Ich will ganz offen sprechen: Ich ließ meine Hörer deutlich wissen, dass Felurian große Stücke auf mich als Liebhaber hielt. Ich entschuldige mich nicht dafür. Es genüge zu sagen, dass ich ein Jüngling von sechzehn Jahren war, der sich nicht wenig auf seine neuerworbenen Fähigkeiten einbildete und auch gerne ein wenig angab.

Ich erzählte, wie Felurian mich in ihrem Reich einsperren wollte und wie wir mit den Mitteln der Magie gegeneinander kämpften. Dafür machte ich einige kleine Anleihen bei Taborlin. Jedenfalls blitzte und donnerte es in meiner Geschichte.

Zuletzt besiegte ich Felurian, ließ sie aber am Leben. Zum Dank wob sie mir einen Feenmantel, weihte mich in ihre geheimen Zauberkünste ein und schenkte mir zum Andenken an ihre Gunst ein silbernes Blatt. Das Blatt war natürlich frei erfunden, aber für eine richtige Geschichte mussten es drei Geschenke sein.

Insgesamt war es eine gute Geschichte. Und auch wenn nicht alles stimmte, so enthielt sie doch einen wahren Kern. Zu meiner Verteidigung sei gesagt, dass ich die Wahrheit auch ganz weglassen und eine noch viel bessere Geschichte hätte erzählen können. Lügen sind einfacher und klingen oft auch einleuchtender.
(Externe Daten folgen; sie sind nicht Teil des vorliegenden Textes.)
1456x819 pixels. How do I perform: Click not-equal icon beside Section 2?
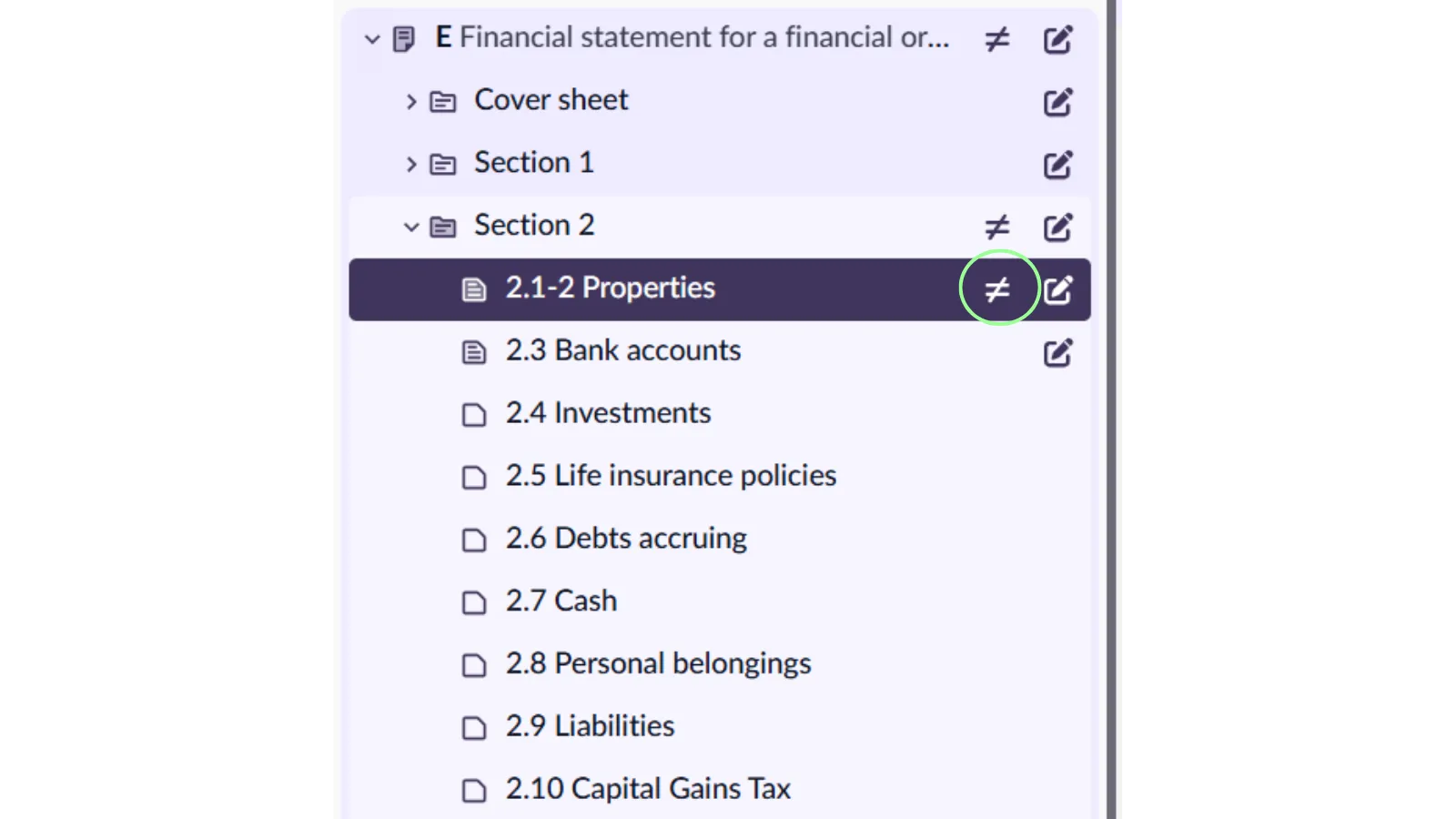(997, 227)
Losi sah mich die ganze Zeit über an. Sie schien meinen Bericht als Herausforderung an die Fähigkeit sterblicher Frauen zu betrachten. Sobald ich fertig war, nahm sie mich in Beschlag und führte mich in ihre kleine Kammer im obersten Stock des GÜLDENEN PENNY.

Ich bekam in jener Nacht nur sehr wenig Schlaf, und Losi brachte mich näher an den Rand der Erschöpfung, als Felurian es je getan hatte. Doch war sie eine wunderbare Gespielin und stand Felurian in nichts nach.

Wie war das möglich?, höre ich euch fragen. Wie konnte eine sterbliche Frau es Felurian gleichtun?

Man versteht das leichter, wenn man es sich in musikalischen Begriffen vergegenwärtigt. Manchmal freut man sich an einer Symphonie, manchmal bevorzugt man einen lustigen Tanz. Dasselbe gilt für die Liebe. Die eine passt zu den weichen Kissen einer dämmrigen Waldlichtung, die andere zu den zerwühlten Laken eines schmalen Betts in der Dachkammer eines Wirtshauses. Jede Frau ist ein Instrument, das erlernt, geliebt und kundig gespielt werden will, so dass zuletzt ihre eigene Musik erklingt.

Einige mögen an dieser Ansicht Anstoß nehmen. Sie verstehen vielleicht nicht, was die Musik einem fahrenden Schauspieler bedeutet. Sie mögen glauben, ich schätze Frauen gering, und halten mich am Ende gar für gefühllos, flegelhaft und roh.

Diese Leute verstehen nichts von Liebe, Musik und mir.